Cinayetler arttıkça 'karanlık' bağlar ortaya çıktı

img
AMED - AKP-HÜDA PAR ortaklığı sonrası yeniden gündeme gelen Hizbullah’ın işlediği cinayetler arttıkça, JİTEM-ordu-polisle olan ilişkiler daha da görünür oldu. Şahit İmam, "İlim grubunun silahlı kanadına operasyon yapılmıyordu.
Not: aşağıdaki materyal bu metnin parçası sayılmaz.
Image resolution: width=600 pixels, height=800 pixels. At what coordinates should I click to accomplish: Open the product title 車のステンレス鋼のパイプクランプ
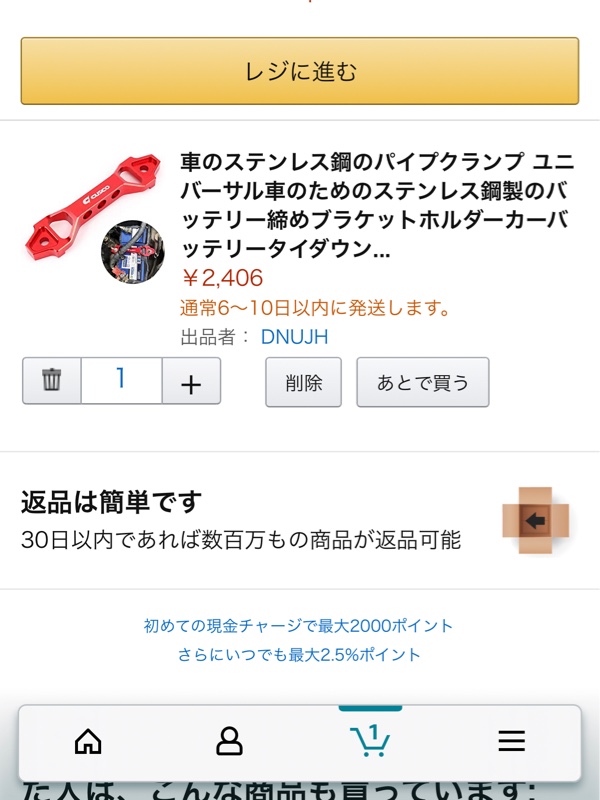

Bütün emareler, İlim'in desteklendiği yönünde” dedi. 
 
AKP ve Hür Dava Partisi (HÜDA PAR) ortaklığının yeniden gündeme getirdiği Hizbullah’ın örgüt yapısı ve cinayetlerine bugün, Menzil Grubu’na dönük gerçekleştirilen saldırılarla devam edeceğiz. 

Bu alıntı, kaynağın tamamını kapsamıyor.